Tweet and/or post your micro-poem and celebrate National Poetry Month
Tweet and/or post your micro-poem and celebrate National Poetry Month
Share:

#LoveHonorPoem contest celebrates unity in diversity

April Is National Poetry Month

Quentin-Russell

National Poetry Month was inaugurated by the Academy of American Poets in 1996. "Over the years, it has become the largest literary celebration in the world with schools, publishers, libraries, booksellers, and poets celebrating poetry’s vital place in our culture," according to the their website.

Spreading love for poetry

As the 2017 recipient of the Joanna Jackson Goldman Memorial Prize, Miami University's Quentin Russell will spend the next year teaching poetry after school to students at area high schools. Read more about him online.

The Miami community is invited to enter the social media #LoveHonorPoem micro-poetry contest, celebrating unity in diversity on campus.

Students, faculty and staff are invited to post a micro-poem of 130 characters (allows for hashtag) on Twitter or a photo of a short poem to Instagram with the hashtag #LoveHonorPoem.

Share an encounter, tell a tiny story or sum up a moment related to the theme of unity in diversity at Miami.

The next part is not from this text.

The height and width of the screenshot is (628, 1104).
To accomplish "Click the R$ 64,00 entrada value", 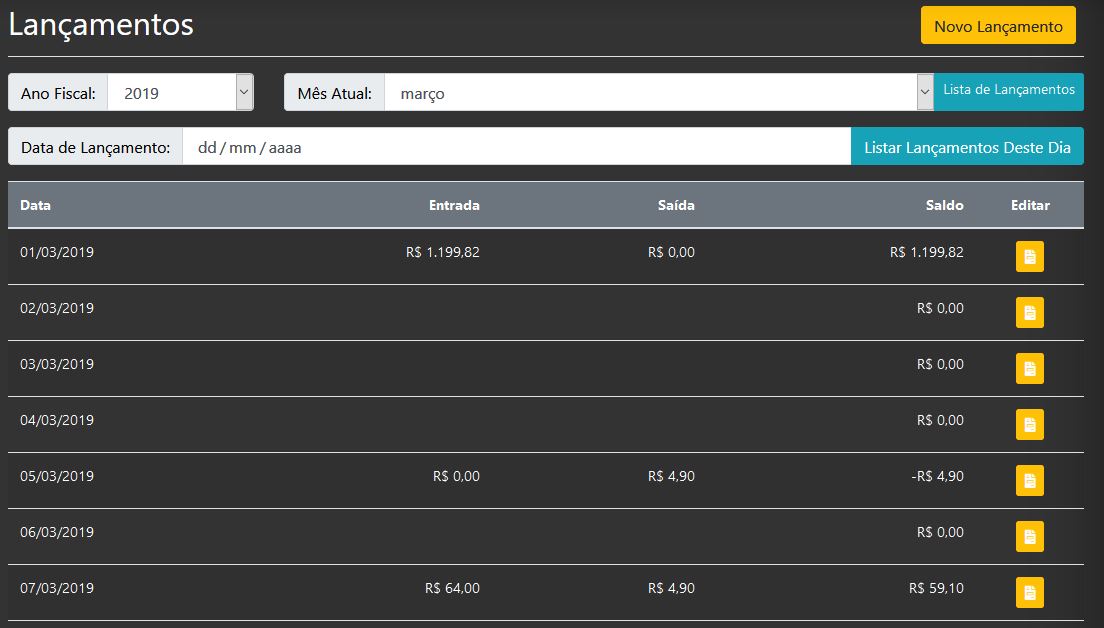I will (x=452, y=588).
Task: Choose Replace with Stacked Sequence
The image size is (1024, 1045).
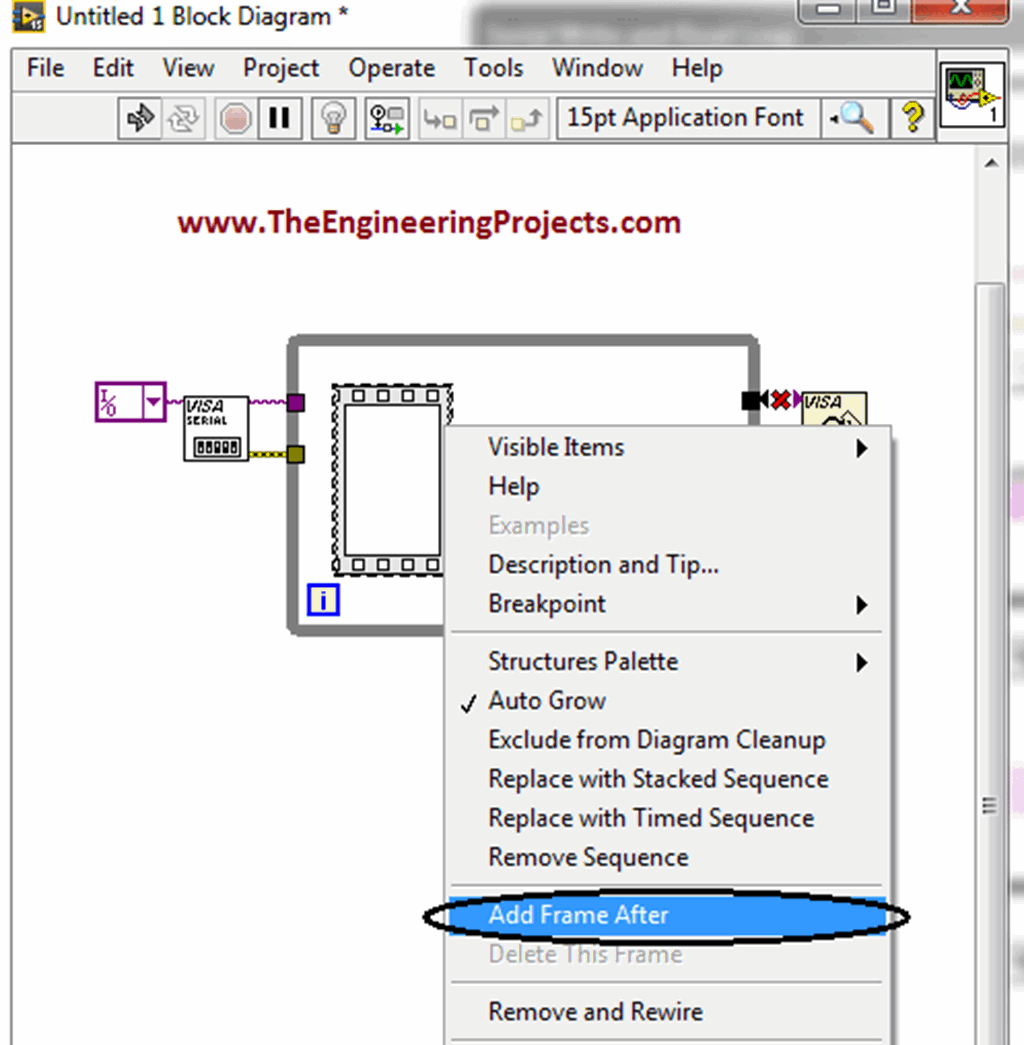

The deadline for submissions is Friday, April 21, and multiple submissions are welcome.

Students are eligible to win cash prizes. Three grand prize winners will receive a Love & Honor medal and a $40 gift certificate to the Miami University Bookstore. Up to 100 honorary prize winners will receive an $18.09 credit to the Miami bookstore.

Faculty members from Miami’s creative writing program will judge entries. Cathy Wagner, professor of English and director of the creative writing program, encourages participants to “watch your world and see what it tells you to say.”

Wagner reflects on poetry today

Cathy WagnerQ: How is poetry changing or evolving with respect to social media?

A: The art of compression, the aphorism, the quick take — poetry already specializes in those, and poetry just gets better when it's repeated over and over, so it thrives on Twitter and Tumblr and on social media in general. The interactive capacity of social media is something poetry's only beginning to tap, and I can't wait to see what happens to poetry in the next century. 

Q: How is poetry changing, evolving with respect to current events in society?

A: Poetry seems to be everywhere right now. The fact that President Crawford had the idea to hold this contest is an example. People seem to need it. This is a time of immense cultural intensity and change, and at times of severe stress and shock, people turn to poetry because poetry can carry contradiction, poetry can hold lightning and survive it.  A lot of younger poets I know are writing intensely political poems right now, and there's a lot of interest in live performance of poetry, in processing what's happening in the world as a community. Poetry is changing right now, for sure, but we'll have to wait awhile to understand how. 

Q: Do you have any tips to offer to people who want to participate in the contest?

A: Unity in diversity is everywhere in Oxford, if you're looking. Feel free to be humorous. Read haiku for inspiration. Have fun.